I hear this comment more and more often as I interact with application producers (software vendors and intelligent device manufacturers).  It takes on many forms: 

  • A feature licensed from a 3rd party software supplier that is sold as a value added feature to the base product
  • A module or piece of software code from the supplier embedded into the core software vendor’s product
  • Hardware vendors embedding 3rd party software to provide specific capabilities that enhance and differentiate their hardware

Essentially, in each of these scenarios, there is a value provided from the 3rd party supplier to the application producers selling the final product.  While the supplier wants to maximize the revenue from the intellectual property, the seller of the final product wants to minimize costs.  Managing this conundrum requires delicate balancing.

Tightrope

How have companies traditionally managed 3rd party software costs?

  • A blanket agreement with payment terms that are not tied to volume 
  • A trust model where the customer provides a report back to the vendor on the volume, and payment owed is calculated based on that
  • Hardware manufacturers provide a single piece of hardware with all features loaded, irrespective of whether the features are required or used by the customer

What are the drawbacks of this traditional approach?

  • Inaccurate
  • Manual intensive
  • Error prone
  • Not scalable
  • Not in line with value exchanged
  • Leave money on the table or overpay depending on the side of the equation

What are some approaches of doing this better? 

One approach is to use software licensing to track activations of the modules and pay only on end user activated features / modules.

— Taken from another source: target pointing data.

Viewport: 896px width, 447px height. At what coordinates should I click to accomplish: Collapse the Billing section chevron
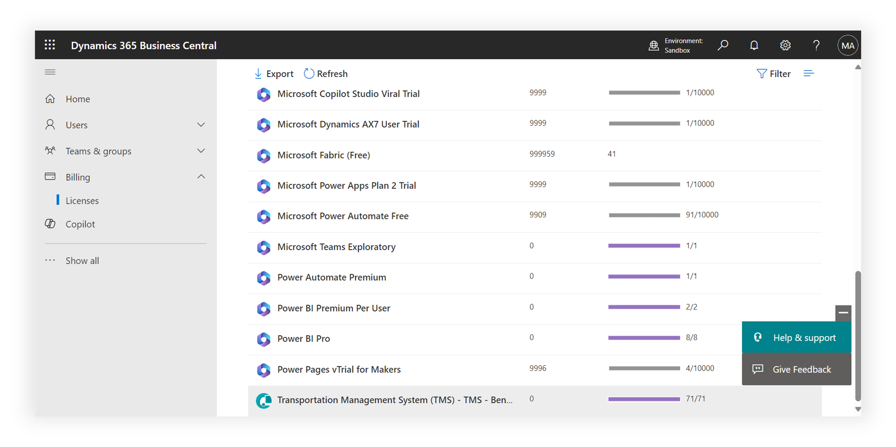201,177
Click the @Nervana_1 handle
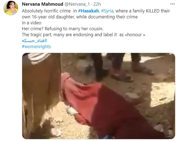 point(77,4)
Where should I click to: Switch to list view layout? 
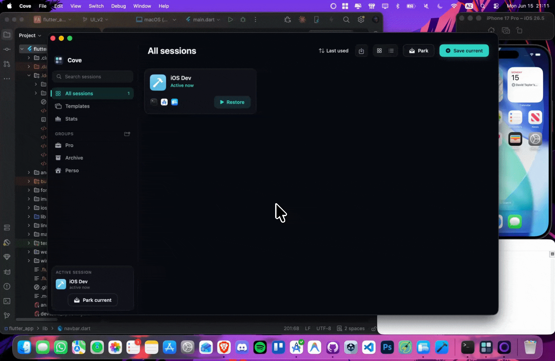point(391,51)
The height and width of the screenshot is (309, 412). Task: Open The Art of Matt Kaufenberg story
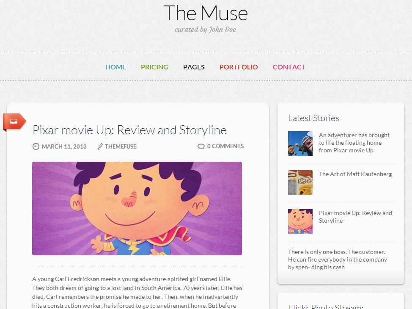pos(355,174)
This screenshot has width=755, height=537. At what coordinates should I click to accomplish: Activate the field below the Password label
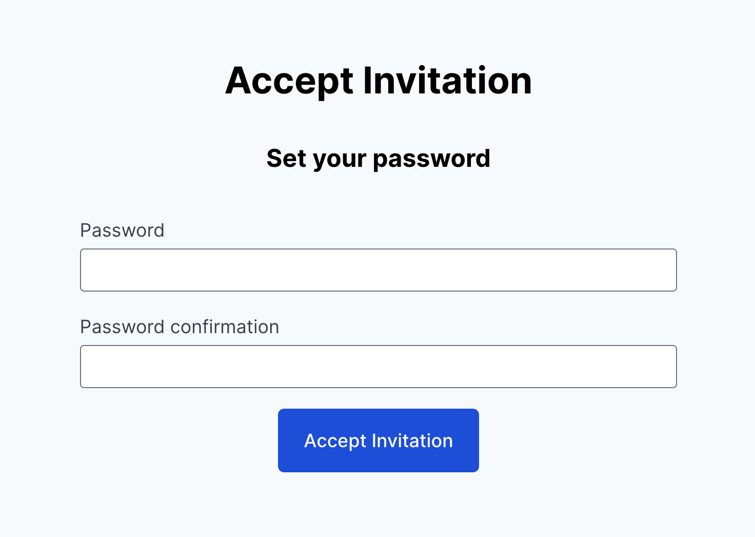tap(378, 270)
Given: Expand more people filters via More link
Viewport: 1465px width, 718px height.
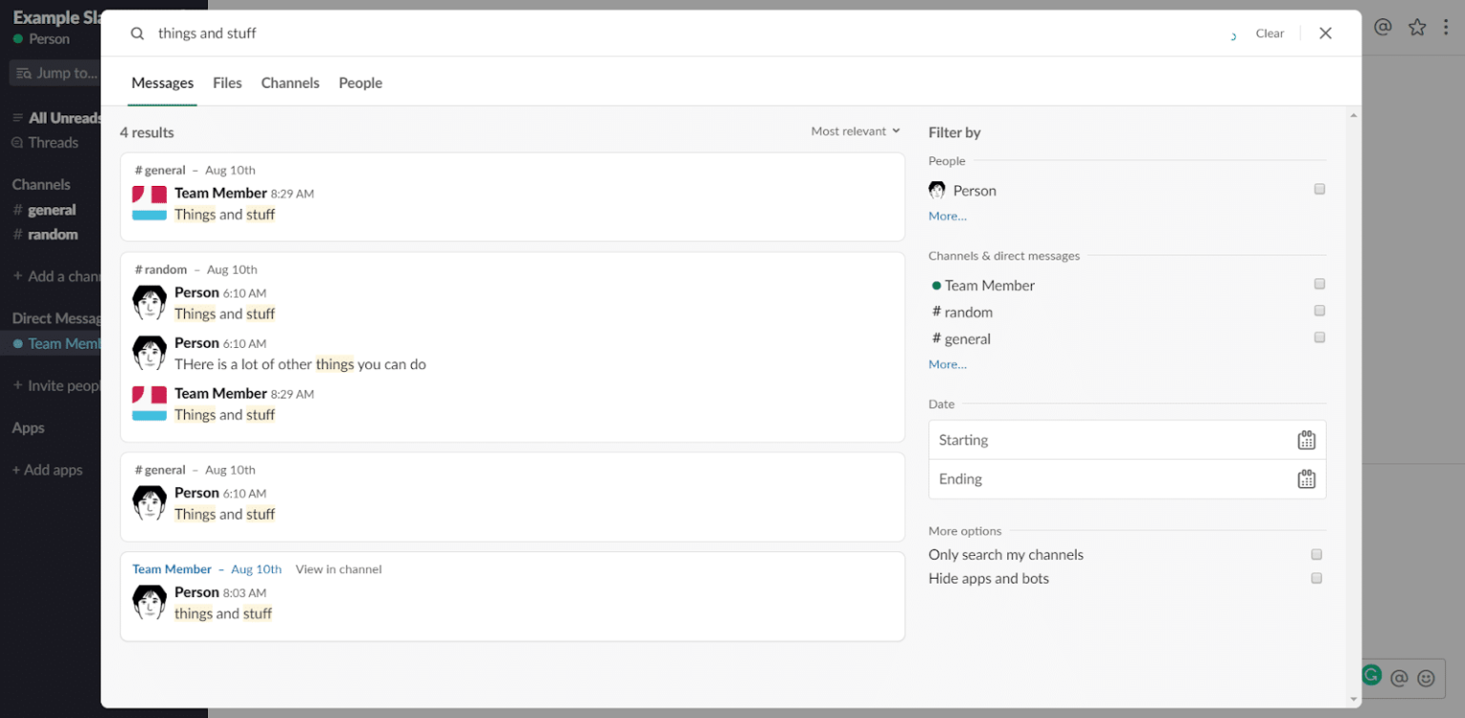Looking at the screenshot, I should coord(946,215).
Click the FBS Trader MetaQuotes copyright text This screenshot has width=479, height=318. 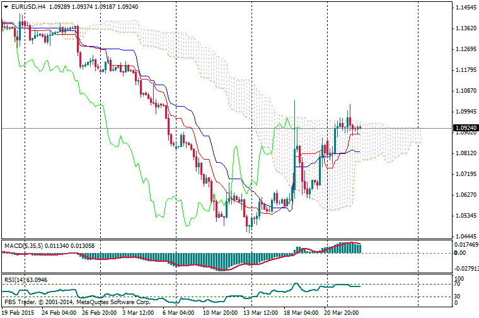(x=57, y=302)
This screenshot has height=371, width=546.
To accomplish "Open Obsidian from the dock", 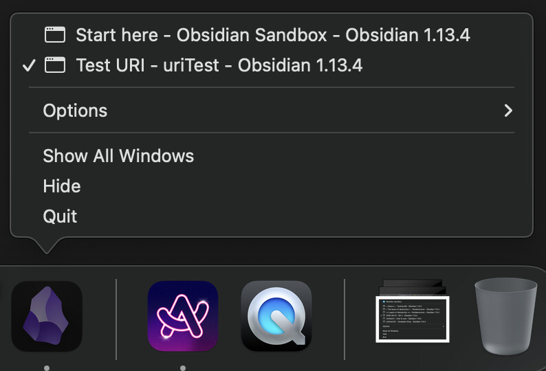I will (47, 316).
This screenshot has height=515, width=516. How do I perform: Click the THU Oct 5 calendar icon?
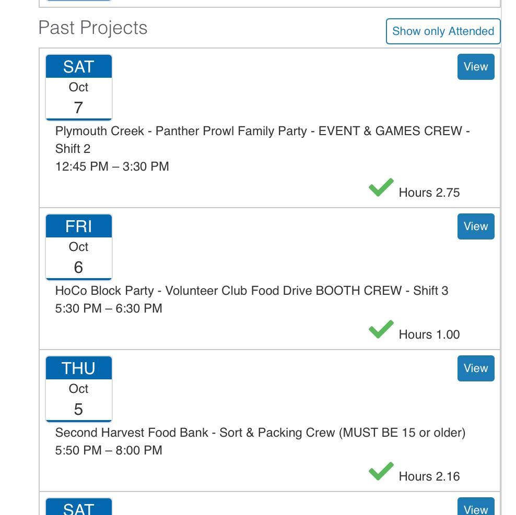(79, 389)
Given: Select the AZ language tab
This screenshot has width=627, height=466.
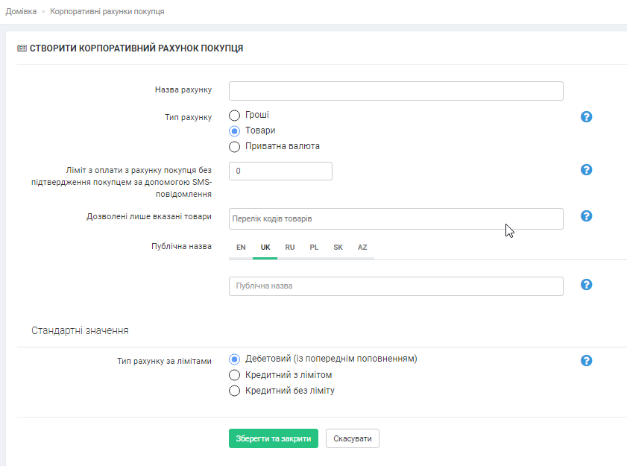Looking at the screenshot, I should [x=362, y=248].
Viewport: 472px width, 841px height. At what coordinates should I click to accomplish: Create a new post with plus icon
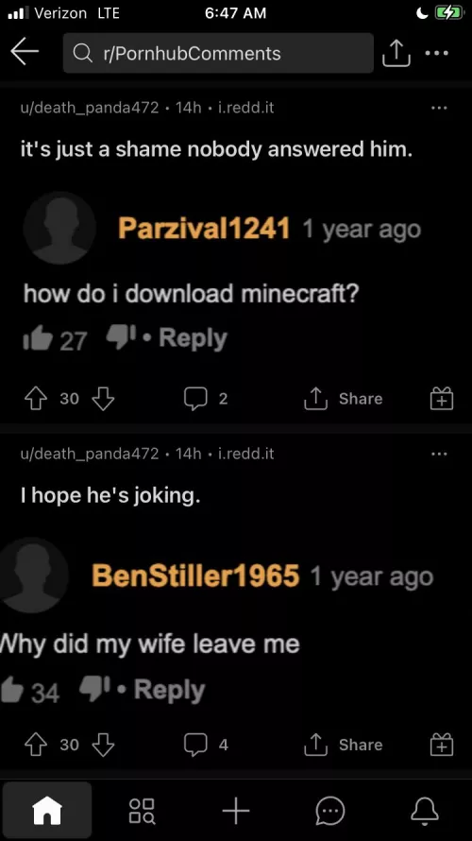tap(236, 810)
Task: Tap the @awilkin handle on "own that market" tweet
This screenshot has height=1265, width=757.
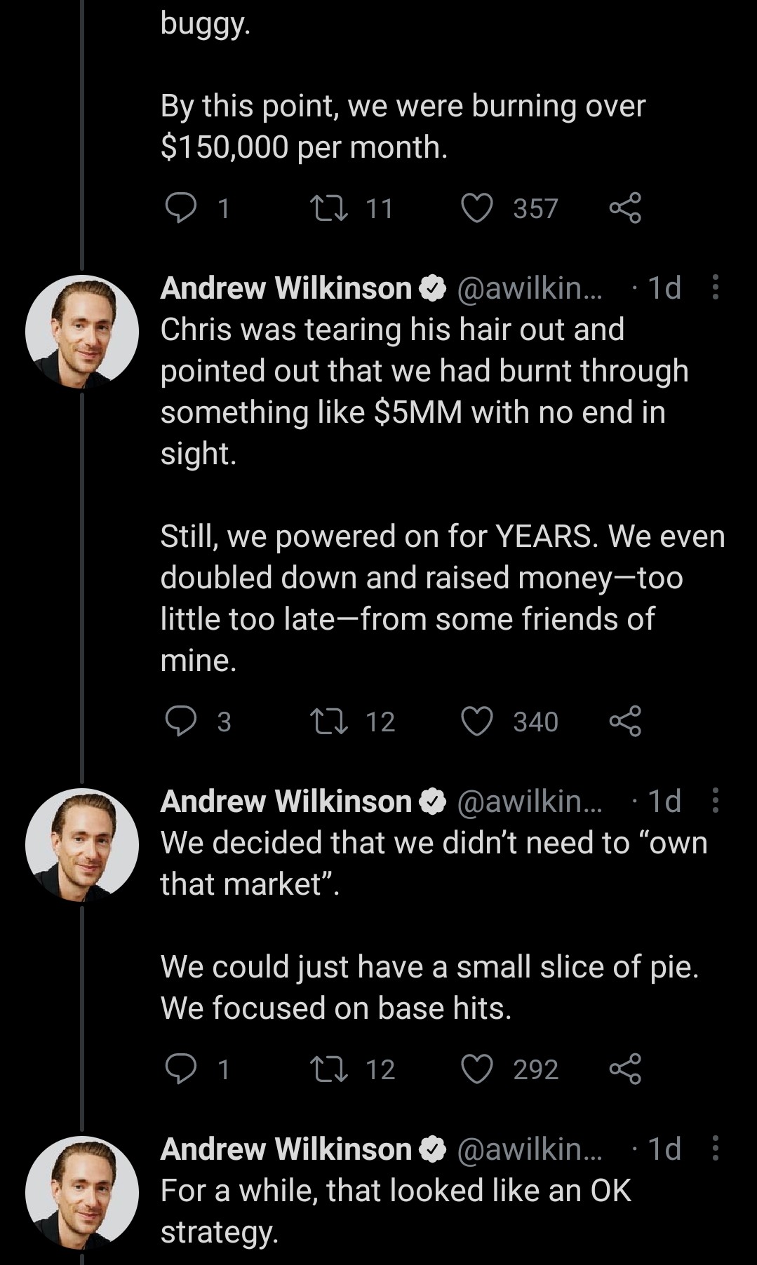Action: tap(529, 801)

Another approach is to provide good, better, best kind of options catering to different market segments with the same code but enabling only the relevant features.  This not only reduces 3rd party software costs but also provides the ability to target different customer segments with different price points.  Additionally, this approach benefits hardware companies by reducing their supply chain costs through a single hardware base.   A third approach to solve the problem is using a pure usage-based licensing model, where payments for 3rd party software are based on actual usage.  

Why should companies care?

Highlighting two examples from my recent discussions:

  • A large device manufacturer indicated that they saved ~ $100 MM in the first year purely through timing of cash outflow by paying vendors only after activation.
  • Another medium sized hardware company in the video broadcasting business was loading all software features into their hardware and incurring costs on all of the software irrespective of whether the customer used it or not.  This company was making payments to about 30 software vendors.  It saw a huge potential in the ability to license the 3rd party software (or at least the important / expensive ones), thus providing the ability to track and report software activations. They expected this could reduce their 3rd party software costs by 20%. 

These are just two examples.  With the increasing trend towards dependency on partners to develop a “whole product”, 3rd party software costs will only continue to rise.   Hence companies need a more accurate and scalable way to manage them.

What have been your experiences in managing 3rd party software costs?  What approaches have you followed?